One petition demands an answers from the SQA on why the exam was set to such a difficult level, and the other calls on the education body to regrade the results. The two petitions have already reached more than 4,000 signatures.

One petition read: "Students, teachers and parents alike are in disbelief at the exam set by the SQA for Higher Maths. It bore no resemblance to the CFE course studied and specimen papers provided.

"The general consensus is that the majority of questions were so hard the students weren't able to solve them. The SQA should be investigated as this is an outrage. Pupils have put so much preparation into this subject and have now been left traumatised.

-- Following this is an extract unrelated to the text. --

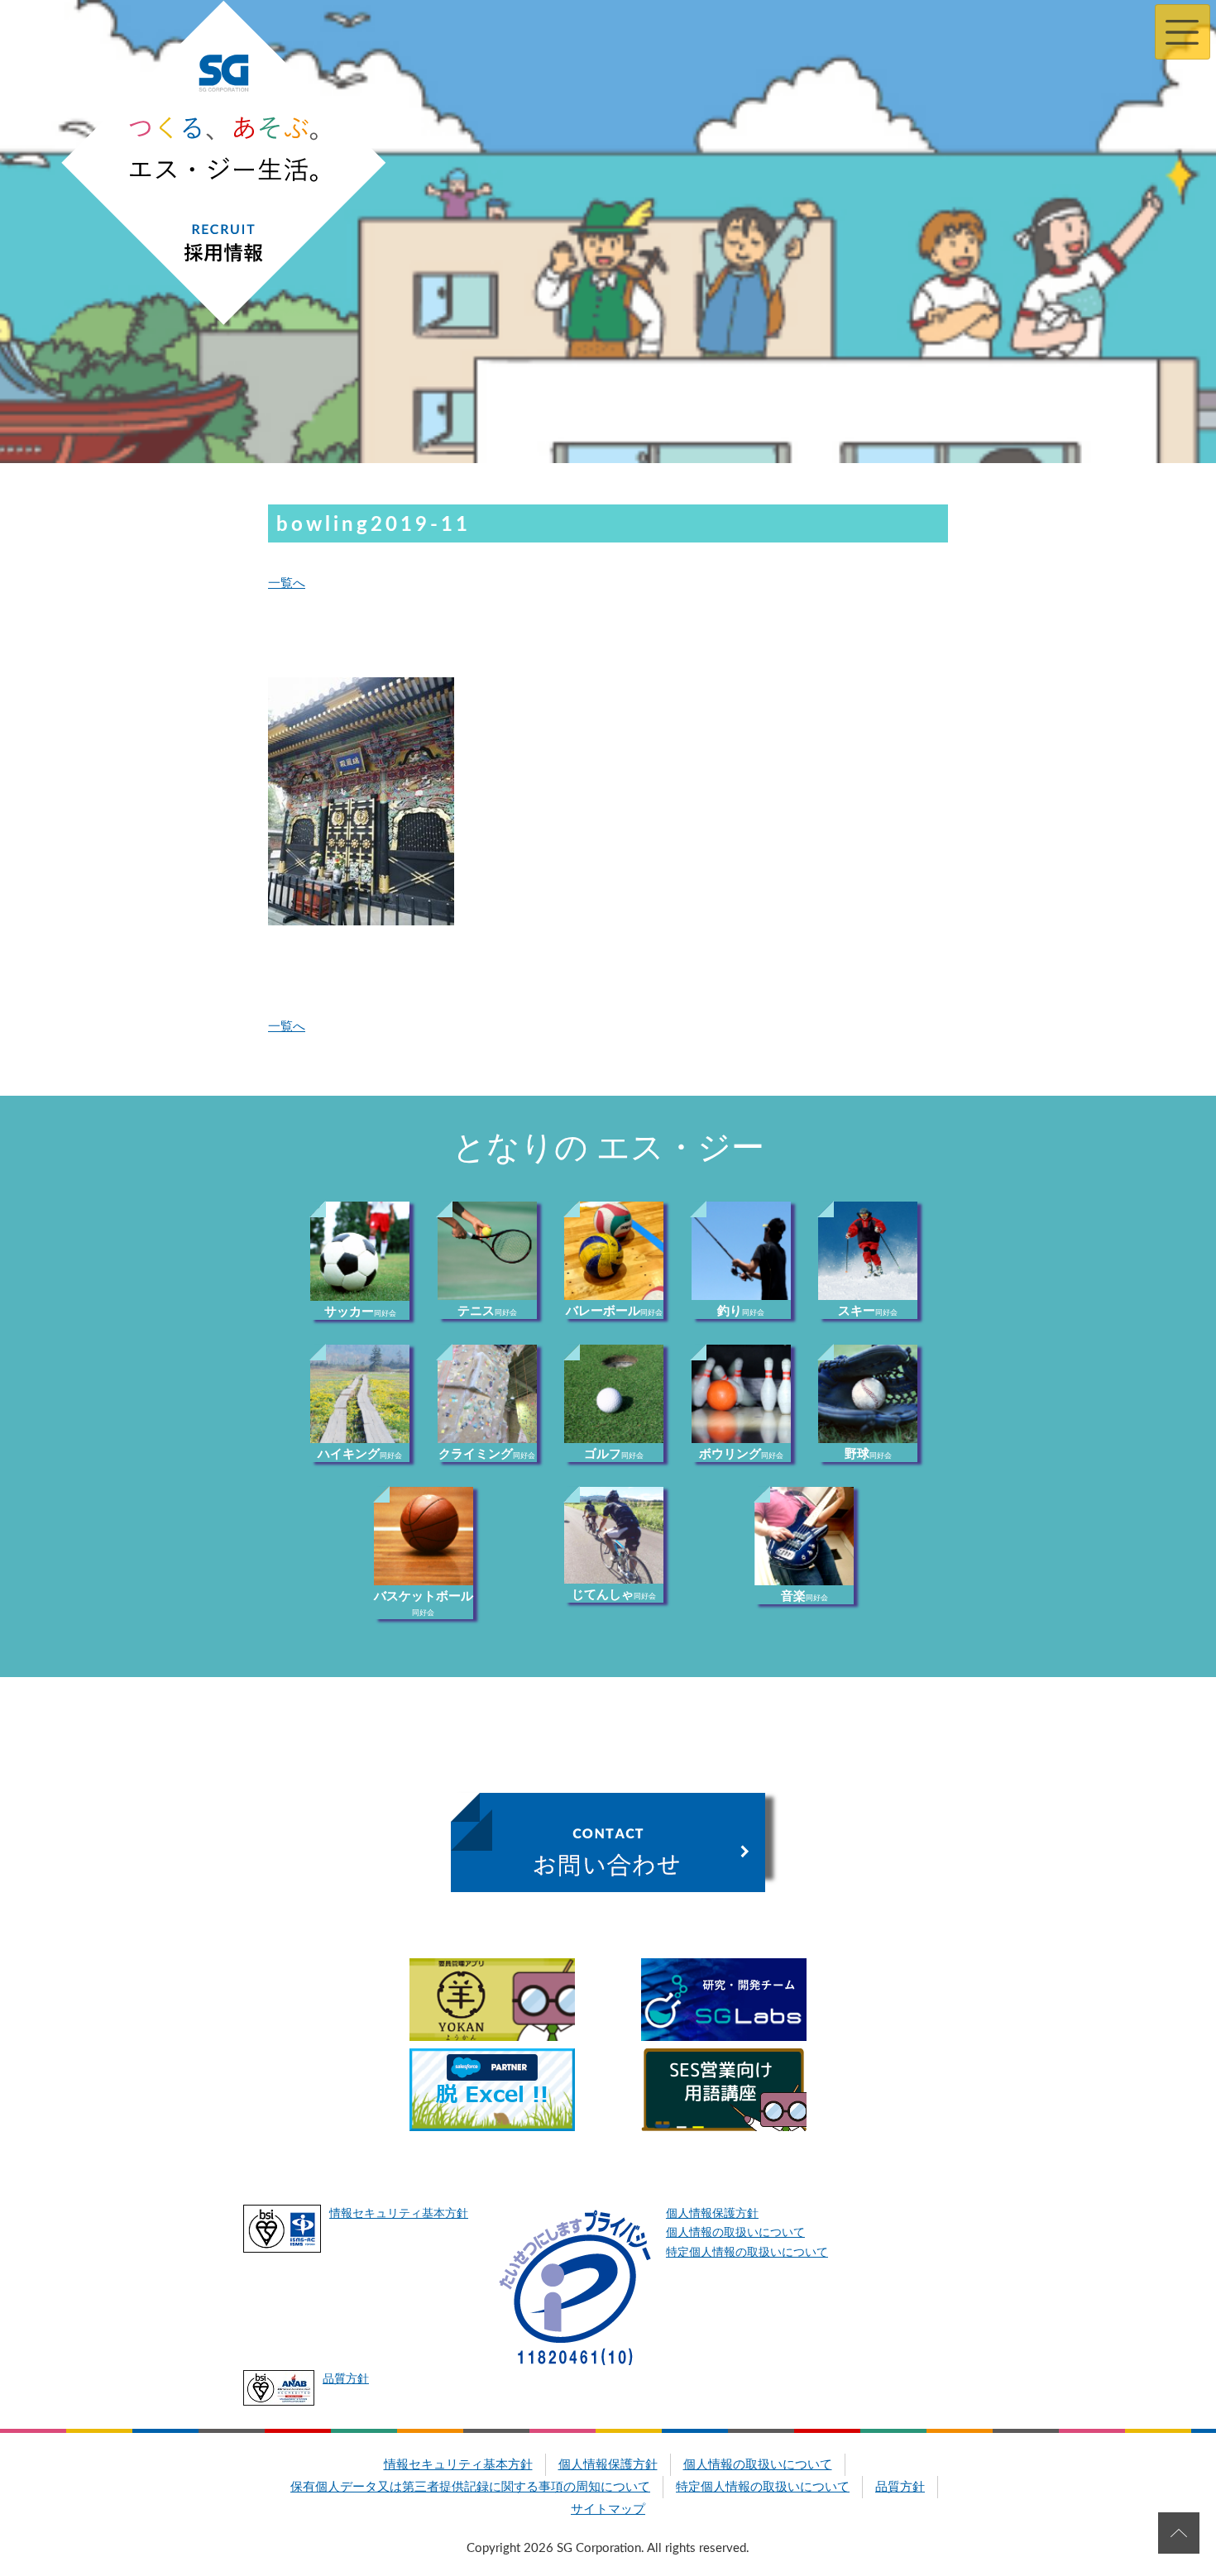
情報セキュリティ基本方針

"The knock on effect is fear of subsequent exams and the possibility of not gaining access to the university course they have worked so hard for."

The second petition read: "The New Higher Maths exam was sat throughout Scotland yesterday. However the outcome of this exam reduced individuals to tears and extreme stress due to the high volume of A/B type questions."

A spokesman for the SQA said both papers had been quality assured and added: As part of our post-examination procedures the pass mark and the cut-off score for each grade are determined after detailed consideration.

"No leaner will be disadvantaged should it be deemed that the current and or new Higher maths question papers were more demanding than intended."

Larry Flanagan, general secretary of the Educational Institute of Scotland teaching union, said the SQA had procedures in place to iron out rogue questions.

He said: "They can adjust the grade boundaries for any rogue questions which are out of kilter with the range of pupils' ability."